Put it all together and it means that even if human beings are never entirely chased out of commercial and industrial kitchens, the number of jobs available for them there is dropping, and will continue to fall in the future.

This is true for a lot of the jobs, from factories and warehouses to trucking, that have been traditionally filled by people without college degrees.  Automation hasn’t taken them over the way many boosters predicted, but it is slowly eating away at the number of jobs that people are needed for in these areas.

But this doesn’t mean there aren’t jobs out there – well paying, upwardly mobile jobs – that are looking for people.  Employers across the country, even in the high tech industry in California, are looking to hire. They don’t need their new employees to have a college degree, but they do need them to have the right skills, and be up to date.
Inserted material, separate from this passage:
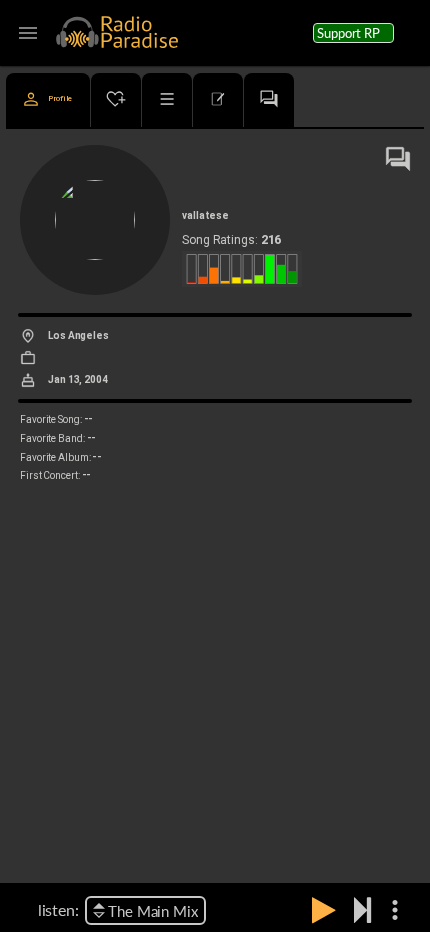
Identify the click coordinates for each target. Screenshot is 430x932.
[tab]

Getting those skills to people whose lives (or budgets) can’t accommodate a few years of college right now, and connecting them with the right employers, is crucial to support both job seekers and the companies that need them  

Calbright College has been designed to be that bridge between “stranded workers” and full participation in the new economy.  The state of California created us to eliminate as many barriers as possible to job specific education for people who feel stuck in their careers:  our programs are free, online, can be taken at the learner’s own pace, on their own schedule, and can be completed in under a year.

After eliminating these barriers, we also surround out learners with support to try to help them get across the finish line and achieve their goals:  they have people looking after their academic progress, and have personal services at their fingertips ranging from life coaching to success coaching to financial and career counseling.  Once again, it’s all free.

Perhaps most importantly, our mission isn’t to capitalize on these advantages ourselves, but to prototype and test them, and then offer up what we’ve learned to the entire California Community College system.  That would make our own anticipated tens of thousands of learners, even hundreds of thousands, a force multiplier for what the community college system can do using the parts of our model that works for them.

It’s a grand experiment, and it’s time to try it.  After all: the robots are coming.